I scoffed. “I’ve known I was dreaming for years. There’s barely been a time when Robin didn’t know it. We’re both still here. And-” I yanked the handcuff against the bar so that it rattled, loud and sudden. “I think you’re in no position to be making moral lectures.”
“Focus, Hexel. You think they killed him?”
“Of course. I think he was lured somewhere with the promise of Jabberwock—no, not the promise. The reality, if it was in his system. And then they killed him to send a message to Drakon.”
“How?”
“I don’t know.”
“There is a lot you don’t seem to know, for an investigator. Is Drakon paying you?”
“Nobody’s paying me at the moment—and I’m burning through my money. If I’m going to work with you, I might need a retainer for services rendered, past and present. I know you can afford it.”
He drummed his fingers on the table. “And here I’d thought you came to me begging for help. The answer to that is ‘no’, by the way. What aren’t you telling me? How did you find Robin when so many others were looking for her? You are not the smartest nor the best-resourced out there—why you? What happened last night that I don’t yet know?”
“Well, if I’m not smart and I’m not rich, I must have found Robin cause of my pretty face.”
He shifted his hand forward, still tapping his fingers. Up and down, up and down, beginning to brush against my wrist when they hit the table, brief flickers of hurt that presaged what more he could be doing. “Come on, Hexel.”
I kept my face as impassive as I could manage. “Two-faced rat.”

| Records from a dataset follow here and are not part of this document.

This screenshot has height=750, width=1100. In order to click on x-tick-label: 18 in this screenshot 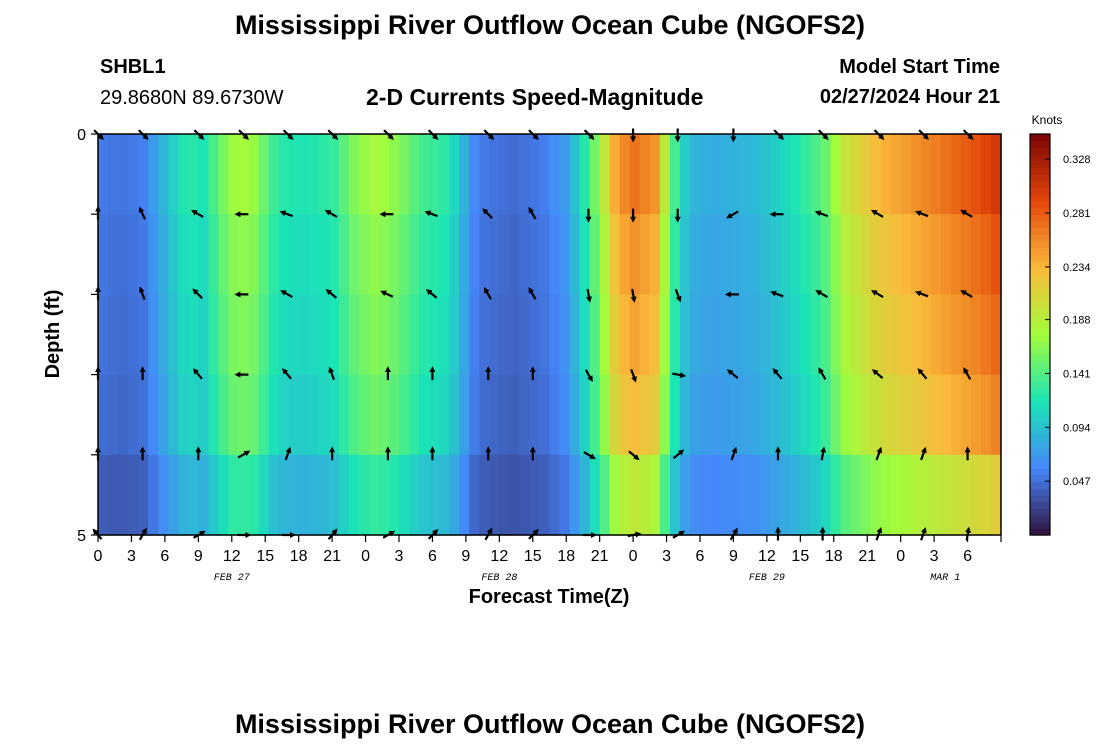, I will do `click(299, 556)`.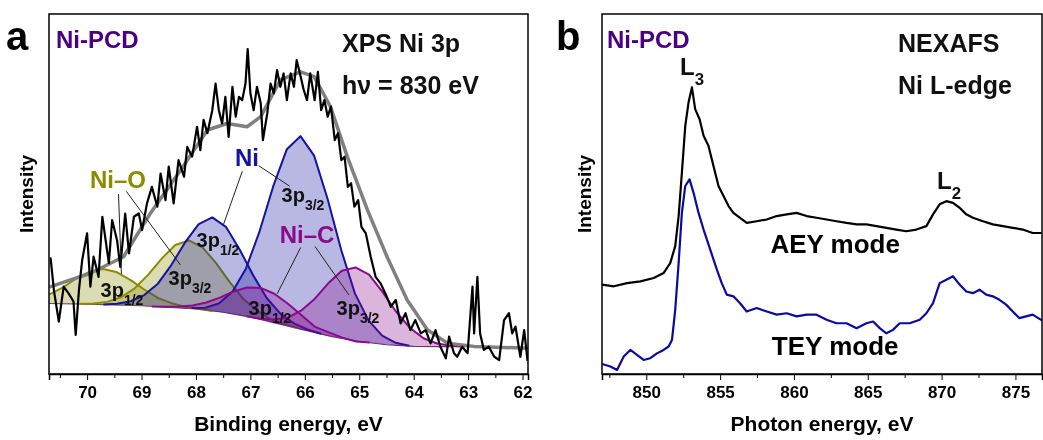 The image size is (1043, 440). Describe the element at coordinates (411, 85) in the screenshot. I see `text: hν = 830 eV` at that location.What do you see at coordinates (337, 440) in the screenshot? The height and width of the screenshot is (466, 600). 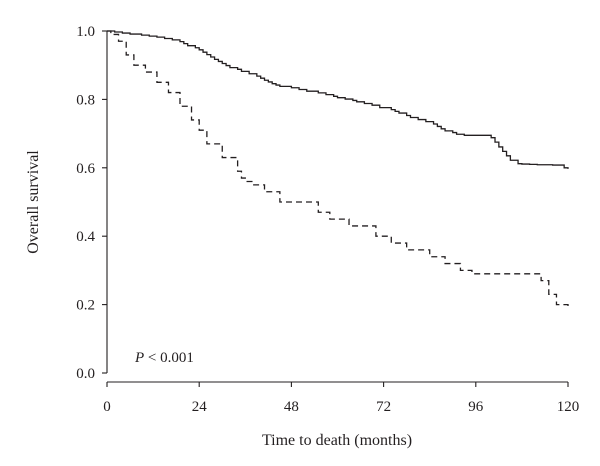 I see `x-axis-label: Time to death (months)` at bounding box center [337, 440].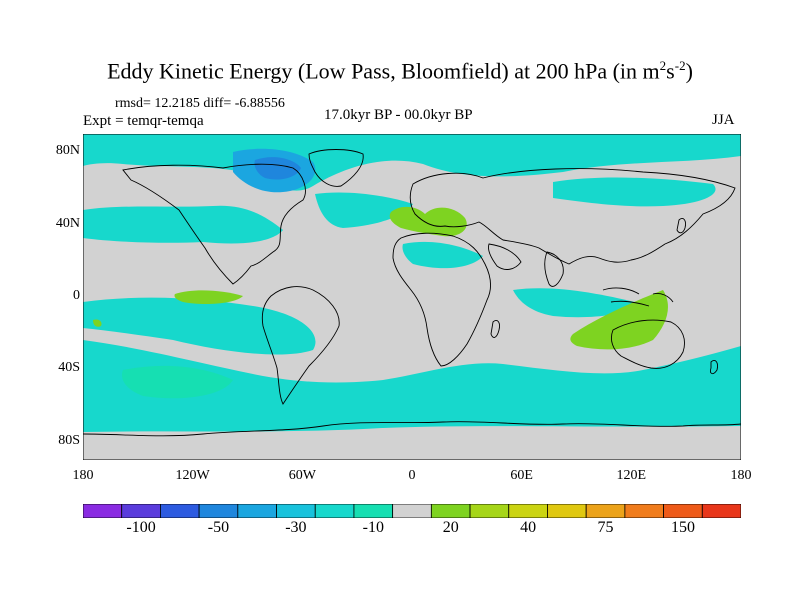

“With my name, ‘vulture’ might be more accurate.” He shrugged. “I could ask Robin. She has no reason to hide anything from me.”
“You could,” I said. “But you won’t. You haven’t. And if you started asking her questions, how long would it be until you tried this little routine with her? How long would it be before you’d be no different than Drakon, dragging whatever you wanted to hear out of a child because of what she knew. Pretend all you want, Conjager, dress it up in fancy words and high philosophy, but you know it as well as I do. That’s why you didn’t bring here in the first place, isn’t it? Why you didn’t ask the questions together? You needed Robin to keep that picture-perfect image of you.”
“Now who’s guessing at high principles?”
“Let me go,” I said. “We’re done here.”
He was silent for a moment. Then he reached towards me—and I flinched away, just a little bit—and unlocked the handcuffs with a rusty key. “Isn’t it nice that we’re on the same page now?” he said. “I’ll keep your secrets, now I know what most of them are. But in return, you’re going to help me. We’re going to go on a little trip tonight—to the Jabberwock warehouses, where their shipping’s coming in. See what we can learn."